What little extra treats do you have in store for the community?

We’ll have an author’s reading and book signing this year with Christian Mclean, who wrote the children’s book “Duckhampton.”

The Girl Scouts will be here selling cookies, popcorn, hot dogs and bottled water. And we’ll have high school kids out volunteering to direct people to the animals — and avoid overflows and bottlenecks and help make the lines shorter. That’s a really big help: The petting zoo draws several hundred people every year. The kids can pet the animals, they just can’t hold them. And every person who marches gets a goodie package from the Variety Store.

This will be your 21st annual petting zoo. It’s also the 21st year of the Easter Bonnet Parade. How did you each get started in 1996?

We were planning our grand opening, and one of the events was going to be a petting zoo. At the same time, the Chamber of Commerce was organizing the parade, and so we got together on this and decided we’d combine the two events and give a little something extra for the kids and create this great destination at the end of the parade.

What kind of bonnets are you seeing these days?

In the beginning, it was the more traditional Eater bonnets, a little more reserved, and a little less craziness! But people have gotten very creative over the years. We get baseball hats, firemen’s hats, bobbleheads of Mets and Yankees players, homemade bonnets with chicks and chocolate bunnies or little marshmallow peeps glued on top, and even a shark-head hat. Last year, one guy wore a fishing-tackle hat like Colonel Blake in “MASH.” Any kind you can imagine we’ve seen over the years. It expands how you define the word bonnet.

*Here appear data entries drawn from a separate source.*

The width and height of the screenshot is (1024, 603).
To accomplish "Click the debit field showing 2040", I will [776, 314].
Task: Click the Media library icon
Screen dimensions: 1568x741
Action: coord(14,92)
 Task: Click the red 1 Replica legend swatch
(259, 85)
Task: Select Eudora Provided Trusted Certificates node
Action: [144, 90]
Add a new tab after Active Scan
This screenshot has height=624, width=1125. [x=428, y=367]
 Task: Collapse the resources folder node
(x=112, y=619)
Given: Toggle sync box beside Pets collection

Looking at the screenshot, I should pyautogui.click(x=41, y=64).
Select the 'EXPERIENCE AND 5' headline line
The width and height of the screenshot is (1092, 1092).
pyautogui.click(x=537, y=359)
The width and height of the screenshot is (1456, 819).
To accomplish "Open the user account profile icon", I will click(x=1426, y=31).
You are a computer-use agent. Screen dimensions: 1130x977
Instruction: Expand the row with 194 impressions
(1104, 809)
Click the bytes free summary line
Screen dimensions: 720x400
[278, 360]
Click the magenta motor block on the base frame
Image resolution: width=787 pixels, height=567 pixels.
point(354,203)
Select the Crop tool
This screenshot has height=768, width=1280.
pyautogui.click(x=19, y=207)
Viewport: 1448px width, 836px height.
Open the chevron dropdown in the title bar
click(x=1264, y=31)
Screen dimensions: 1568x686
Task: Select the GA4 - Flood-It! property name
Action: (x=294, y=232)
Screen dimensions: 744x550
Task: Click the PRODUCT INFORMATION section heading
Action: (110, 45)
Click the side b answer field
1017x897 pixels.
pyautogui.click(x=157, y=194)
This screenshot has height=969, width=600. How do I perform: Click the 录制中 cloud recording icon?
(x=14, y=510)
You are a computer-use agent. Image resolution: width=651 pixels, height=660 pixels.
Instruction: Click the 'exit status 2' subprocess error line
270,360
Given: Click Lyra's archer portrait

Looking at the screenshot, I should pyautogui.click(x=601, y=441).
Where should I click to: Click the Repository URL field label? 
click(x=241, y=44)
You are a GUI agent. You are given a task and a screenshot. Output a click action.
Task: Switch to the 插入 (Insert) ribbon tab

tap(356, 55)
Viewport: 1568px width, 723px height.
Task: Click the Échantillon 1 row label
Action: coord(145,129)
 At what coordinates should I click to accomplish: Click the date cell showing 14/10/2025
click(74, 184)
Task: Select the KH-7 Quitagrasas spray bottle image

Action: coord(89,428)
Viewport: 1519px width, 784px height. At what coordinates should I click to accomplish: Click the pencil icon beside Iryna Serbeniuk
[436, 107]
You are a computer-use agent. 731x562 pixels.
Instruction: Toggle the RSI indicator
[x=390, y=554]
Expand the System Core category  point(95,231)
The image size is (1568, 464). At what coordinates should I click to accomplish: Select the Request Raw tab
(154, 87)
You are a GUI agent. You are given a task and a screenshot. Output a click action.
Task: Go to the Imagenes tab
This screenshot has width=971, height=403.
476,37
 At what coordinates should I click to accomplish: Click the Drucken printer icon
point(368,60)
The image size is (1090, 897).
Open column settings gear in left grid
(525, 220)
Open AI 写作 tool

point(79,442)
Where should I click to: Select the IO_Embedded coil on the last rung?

 And what kind of bonnet do you wear?

Usually, a garden center cap, but sometimes, I’ve glued plastic Easter eggs to a shade hat.

 It’s finally springtime. What are people buying these days?

It’s a good time for daffodils, tulips, pansies, hyacinths and Easter lilies, as well as fruit trees, like peach, plum, apple, cherry and pear. And flower and vegetable seeds —peas, lettuce, spinach —are also early spring sellers.